A less successful example of a national policy mandating process compliance is the application of surgical care improvement project measures in the United States, which requires substantial resource investment by hospitals and has shown little to no real improvement in outcomes.10 11
Perhaps the highest profile example of registry participation is the US Veterans Administration national surgical quality improvement project (NSQIP), recently adopted and revised for the public sector by the American College of Surgeons (ACS). In the Veterans Administration, use of NSQIP from 1991 to 2001 was credited with significantly reducing 30 day surgical morbidity from 17.5% to 9.5% and 30 day mortality from 3.1% to 2.3%.12 However, these data were not placed within the broader context of either the reduction in surgical adverse events in the general population over the same time period or the change in the population of American veterans (to include younger healthier veterans of more recent conflicts).

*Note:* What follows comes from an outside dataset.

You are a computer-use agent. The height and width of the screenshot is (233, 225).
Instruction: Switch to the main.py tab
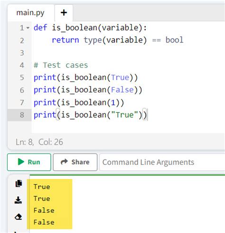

Although the public sector NSQIP, revised by the American College of Surgeons, has garnered much enthusiasm since its inception in 2005, no mechanisms of quality improvement have been described.
Given these experiences, it will undoubtedly remain much easier to study and report on quality measures rather than to improve quality. However, variation in outcomes persists, and providers, hospitals, and health systems should and will continue to seek meaningful methods for improving the quality of care. Therefore, researchers have a responsibility to frame their results appropriately for public comprehension and to propose mechanisms by which their data can be used for quality improvement—by individual providers, hospitals, and policy makers.
Cite this as: BMJ 2011;343:d4859
Competing interests: The author has completed the ICMJE uniform disclosure form at www.icmje.org/coi_disclosure.pdf (available on request from the corresponding author) and declares: no support from any organisation for the submitted work; no financial relationships with any organisations that might have an interest in the submitted work in the previous three years; no other relationships or activities that could appear to have influenced the submitted work.
Provenance and peer review: Commissioned; not externally peer reviewed.